In the listing below, copy everything from the line containing "You are a GUI" down to the end, swapping each "screenshot" for "screen capture" and changing nothing else. Leave the pictures out of your copy.

**** RECORDS FOR THIS EXERCISE

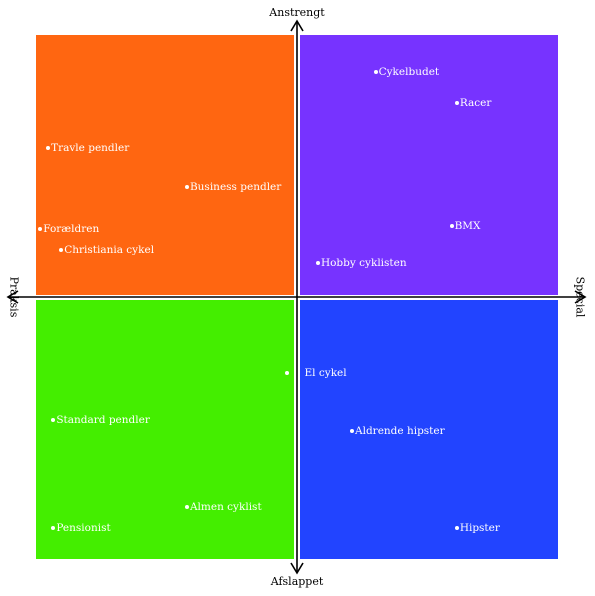  I want to click on axis-label-right: Special, so click(580, 297).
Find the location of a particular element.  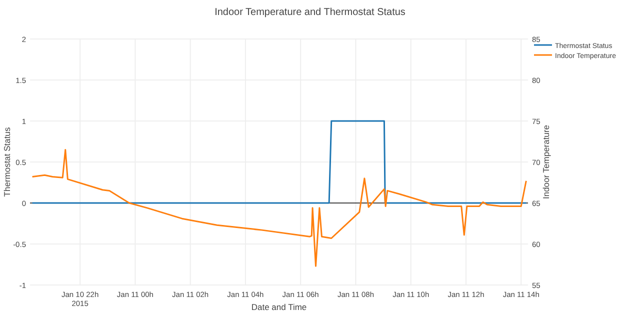

chart-title: Indoor Temperature and Thermostat Status is located at coordinates (310, 12).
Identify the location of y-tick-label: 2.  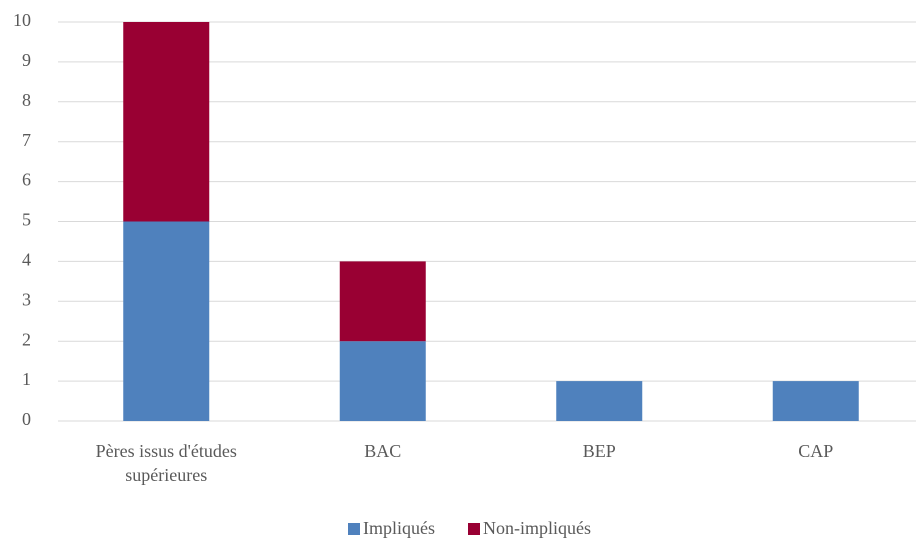
(26, 339).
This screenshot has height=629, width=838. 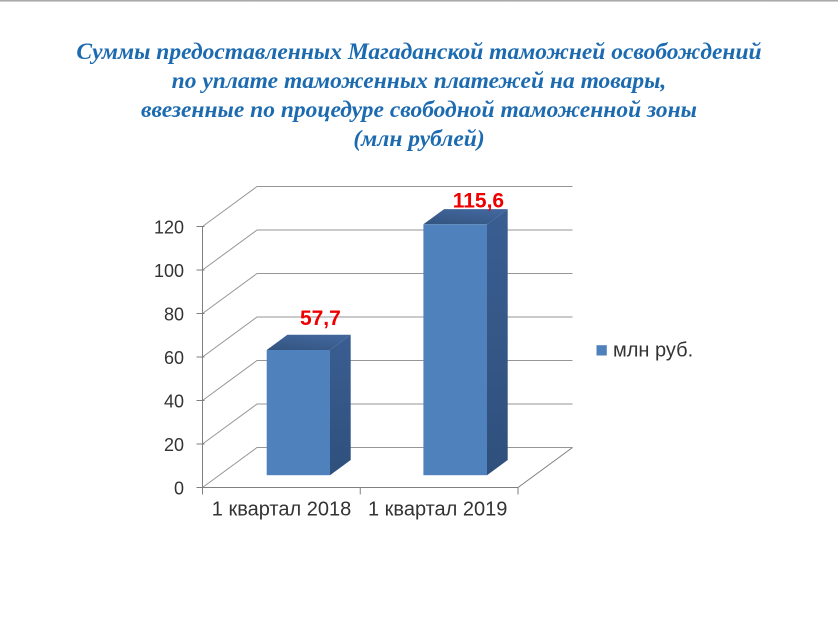 I want to click on svg-text: 0, so click(x=179, y=489).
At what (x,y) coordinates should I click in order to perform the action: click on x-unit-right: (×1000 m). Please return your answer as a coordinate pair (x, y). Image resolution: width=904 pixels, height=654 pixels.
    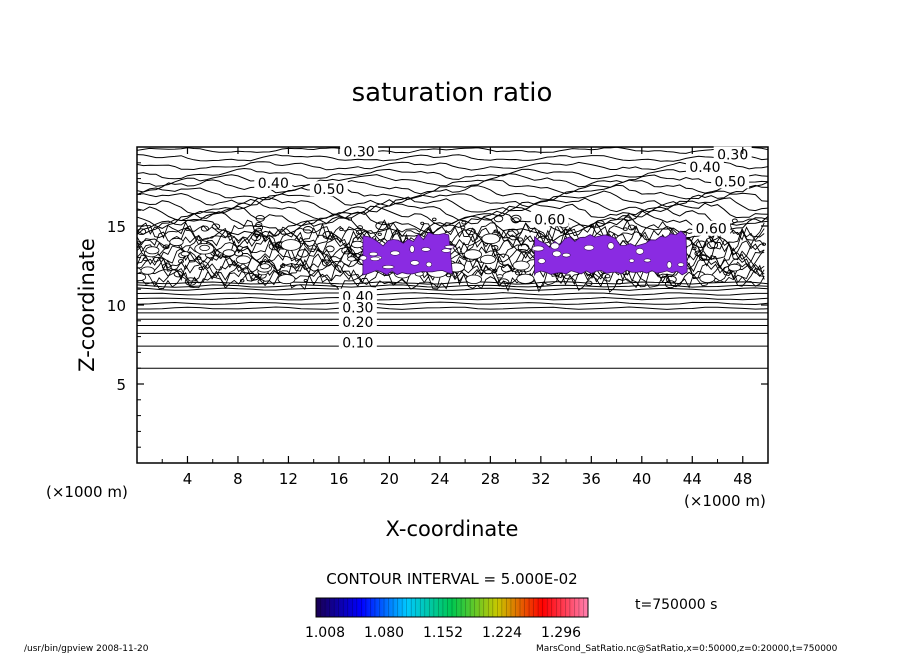
    Looking at the image, I should click on (725, 501).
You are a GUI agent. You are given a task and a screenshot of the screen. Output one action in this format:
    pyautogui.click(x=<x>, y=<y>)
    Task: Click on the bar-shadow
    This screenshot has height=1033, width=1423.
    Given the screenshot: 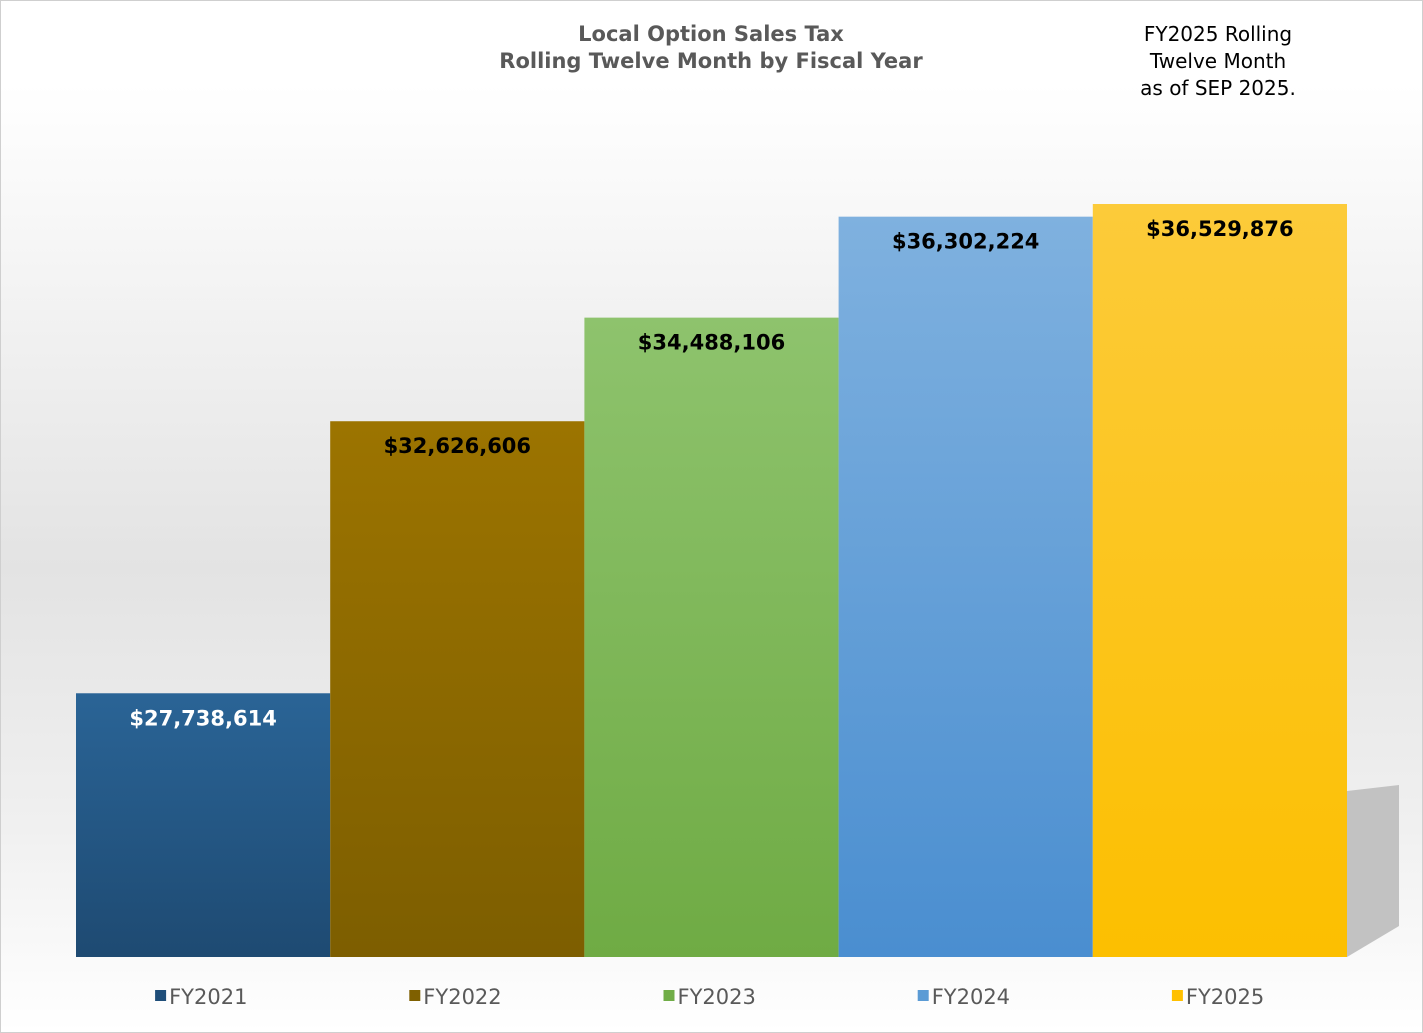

********

§ SOLUTION TO THIS TASK:
You are a GUI agent. You are given a task and a screen capture of the screen. Output one action in this format:
    pyautogui.click(x=<x>, y=<y>)
    Task: Click on the bar-shadow
    This screen capture has height=1033, width=1423.
    Given the screen capture: 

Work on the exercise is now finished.